WRITTEN TASK A
Quote the passage on choosing predictor variables from "Predictor Variables for Student" up to and including "of state wealth).".

TEXT SHOWN
--------------------------------------------------

Choosing Predictor Variables 

In this section, we first offer a general description outlining our selection criteria and 
rationale for choosing predictor variables. We then list each report card category and outline the 
associated predictor variables to each category. Our starting point was to review each report card 
category and discuss whether a measure of income, ethnicity, or both should be included as 
predictor variables for the regression analysis. It is conceivable that the reader could fashion a 
counter argument for excluding a particular variable and including another. We encountered 
some disagreement between ourselves and debated the merits of a list of variables much larger 
than those we eventually decided upon. The construction of the four equations is given below, 
and the data sources for each predictor are shown in Appendix B. 

Report Card Categories and Predictor Variables 

Predictor Variables for Student Achievement: We were interested in whether the often- 
repeated belief that achievement is just a function of income was true among states with the 
Quality Counts 2002 Student Achievement categoiy. We also wanted to test some measure of 
the financial priority states give to K-12 education (K-12 spending per $1000 of state wealth).

--------------------------------------------------

WRITTEN TASK B
Print the records from their first line up to and including the line with "Toggle the favorites", and nothing more.

DATA SUPPLIED
--------------------------------------------------

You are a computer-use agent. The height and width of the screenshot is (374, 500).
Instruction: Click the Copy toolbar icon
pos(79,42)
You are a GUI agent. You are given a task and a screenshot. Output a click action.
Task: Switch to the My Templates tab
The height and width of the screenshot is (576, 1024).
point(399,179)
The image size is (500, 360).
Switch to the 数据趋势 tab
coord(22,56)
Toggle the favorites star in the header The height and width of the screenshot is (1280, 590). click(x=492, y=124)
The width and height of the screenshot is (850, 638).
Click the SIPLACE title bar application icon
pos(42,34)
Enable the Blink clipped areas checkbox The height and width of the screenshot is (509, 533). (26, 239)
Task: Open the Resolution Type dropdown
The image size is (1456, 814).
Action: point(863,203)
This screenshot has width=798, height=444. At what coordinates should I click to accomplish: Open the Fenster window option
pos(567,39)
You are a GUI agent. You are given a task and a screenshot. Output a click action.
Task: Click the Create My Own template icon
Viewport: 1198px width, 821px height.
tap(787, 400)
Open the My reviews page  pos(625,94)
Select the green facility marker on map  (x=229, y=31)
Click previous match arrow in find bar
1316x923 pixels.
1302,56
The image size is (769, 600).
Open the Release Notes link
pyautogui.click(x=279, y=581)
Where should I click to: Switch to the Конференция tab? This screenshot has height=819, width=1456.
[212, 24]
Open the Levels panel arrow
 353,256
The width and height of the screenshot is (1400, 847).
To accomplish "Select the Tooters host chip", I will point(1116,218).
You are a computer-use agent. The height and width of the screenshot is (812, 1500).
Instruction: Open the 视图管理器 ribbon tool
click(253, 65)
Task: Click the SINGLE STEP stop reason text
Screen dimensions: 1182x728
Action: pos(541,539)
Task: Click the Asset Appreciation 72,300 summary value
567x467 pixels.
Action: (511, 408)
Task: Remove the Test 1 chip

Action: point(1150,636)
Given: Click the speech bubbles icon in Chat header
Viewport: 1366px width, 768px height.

--------------------------------------------------

TASK RESPONSE A
Predictor Variables for Student Achievement: We were interested in whether the often- 
repeated belief that achievement is just a function of income was true among states with the 
Quality Counts 2002 Student Achievement categoiy. We also wanted to test some measure of 
the financial priority states give to K-12 education (K-12 spending per $1000 of state wealth).

TASK RESPONSE B
You are a computer-use agent. The height and width of the screenshot is (374, 500).
Instruction: Click the Copy toolbar icon
pos(79,42)
You are a GUI agent. You are given a task and a screenshot. Output a click action.
Task: Switch to the My Templates tab
The height and width of the screenshot is (576, 1024).
point(399,179)
The image size is (500, 360).
Switch to the 数据趋势 tab
coord(22,56)
Toggle the favorites star in the header The height and width of the screenshot is (1280, 590). click(x=492, y=124)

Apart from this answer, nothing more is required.